Social Justice Warriors,
nos super-héros du quotidien
La pierre angulaire de l’Occident moderne est l’individualisme anthropologique. Tout progrès social est censé pouvoir bénéficier à terme à n’importe quel individu en soi, quels que soient son patrimoine génétique (sexe, orientation sexuelle, origine ethnique) et ses choix culturels (politiques, religieux, alimentaires ou autres). Malgré tous leurs vices et leurs défauts, les sociétés occidentales sont les plus multiculturelles et les plus égalitaires, donc les plus inclusives au monde.
Or, le progrès inclus dans l’atomisation sociale ne semble pas avoir tenu toutes ses promesses. Un certain nombre d’inégalités résiduelles sont palpables, non plus de manière individuelle, mais sous un angle communautaire. La domination sociale semble en conséquence s’opérer à un échelon supérieur, d’où la suspicion d’une domination de type systémique. À partir du moment où la domination est systémique, l’État est lui-même mis en cause. Si l’État, garant de la justice, n’inspire plus confiance, la justice devient elle-même suspecte d’entretenir les inégalités résiduelles.

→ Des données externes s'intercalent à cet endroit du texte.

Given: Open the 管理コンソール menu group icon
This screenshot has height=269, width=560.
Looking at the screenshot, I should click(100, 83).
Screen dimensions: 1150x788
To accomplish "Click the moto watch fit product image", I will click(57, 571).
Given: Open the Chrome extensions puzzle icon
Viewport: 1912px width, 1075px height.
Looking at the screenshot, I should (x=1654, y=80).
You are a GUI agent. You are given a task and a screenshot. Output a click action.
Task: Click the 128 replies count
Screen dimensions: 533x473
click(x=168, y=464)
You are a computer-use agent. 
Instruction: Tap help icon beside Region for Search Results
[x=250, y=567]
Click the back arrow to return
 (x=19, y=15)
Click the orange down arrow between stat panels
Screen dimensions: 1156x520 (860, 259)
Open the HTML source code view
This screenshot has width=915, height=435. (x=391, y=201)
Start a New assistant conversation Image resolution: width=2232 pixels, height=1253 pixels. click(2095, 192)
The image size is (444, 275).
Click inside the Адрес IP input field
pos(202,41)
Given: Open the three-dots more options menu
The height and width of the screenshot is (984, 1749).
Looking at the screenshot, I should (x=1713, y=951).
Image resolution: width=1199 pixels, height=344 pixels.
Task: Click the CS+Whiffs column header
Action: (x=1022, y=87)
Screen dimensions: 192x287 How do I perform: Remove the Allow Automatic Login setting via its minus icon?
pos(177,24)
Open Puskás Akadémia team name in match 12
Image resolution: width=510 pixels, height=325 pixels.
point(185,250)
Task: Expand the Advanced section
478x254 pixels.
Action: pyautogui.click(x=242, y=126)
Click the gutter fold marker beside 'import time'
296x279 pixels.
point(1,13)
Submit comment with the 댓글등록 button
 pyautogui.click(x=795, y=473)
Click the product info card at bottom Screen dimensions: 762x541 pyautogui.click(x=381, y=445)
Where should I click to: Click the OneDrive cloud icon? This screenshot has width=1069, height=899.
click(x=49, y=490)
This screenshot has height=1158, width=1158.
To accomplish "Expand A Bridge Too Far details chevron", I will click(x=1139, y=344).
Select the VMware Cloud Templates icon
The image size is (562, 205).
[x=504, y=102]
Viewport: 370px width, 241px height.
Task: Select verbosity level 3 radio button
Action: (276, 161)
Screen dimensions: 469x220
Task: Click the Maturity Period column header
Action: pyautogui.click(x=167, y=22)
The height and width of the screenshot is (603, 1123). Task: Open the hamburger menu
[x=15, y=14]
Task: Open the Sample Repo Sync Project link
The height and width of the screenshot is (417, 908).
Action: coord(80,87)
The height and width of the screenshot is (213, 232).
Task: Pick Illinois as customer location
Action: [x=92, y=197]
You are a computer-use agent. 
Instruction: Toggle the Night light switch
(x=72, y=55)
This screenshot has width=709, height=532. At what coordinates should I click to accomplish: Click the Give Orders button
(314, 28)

Dès lors, certains s’efforceront de promouvoir une autre sorte de justice, une sur-justice en quelque sorte, devenant ainsi les champions de la fameuse justice sociale : à discrimination, discrimination et demie, ou discrimination « positive ». Femmes, populations immigrées, minorités religieuses ou sexuelles, handicapés, jeunes ou vieux, chaque communauté pouvant être victimisée est ainsi appelée à bénéficier de l’action militante et généreuse de ces justiciers contemporains, ces Social Justice Warriors mus pour certains par une vertu ostentatoire, la satisfaction d’œuvrer pour le Bien et de le faire savoir.
Par contraste, la majorité incriminée (qui d’ailleurs n’en est plus une par retranchements successifs), celle figurant la domination systémique à l’œuvre, est le dénominateur cumulatif et commun à toutes les victimes, à savoir l’homme dans la force de l’âge, blanc, hétérosexuel et préférentiellement catholique s’il doit être affublé d’une religion. Celui-là est censé avoir obtenu plus que sa part durant des siècles. À ce titre, il devient bourreau attitré, trop longtemps surmédiatisé et appelé à s’effacer.
La tendance est alors de prendre le contre-pied de ce qui est perçu comme un accaparement historique de l’attention et des honneurs en recourant à des quotas communautaires et à un retournement discriminatoire en faveur des victimes désignées. Cette idéologie, au sens d’un ensemble plus ou moins cohérent de doctrines et de croyances propres à notre époque, trouve de plus en plus de relais institutionnels et juridiques, raison pour laquelle, probablement, certains sont tentés, par contrecoup, de la voir à l’œuvre partout et tout le temps sous le vocable « woke ».
Toute ressemblance avec des faits et des personnages fictifs portés à l’écran par certains studios hollywoodiens bien connus ne serait pas, bien sûr, le fruit d’une pure coïncidence.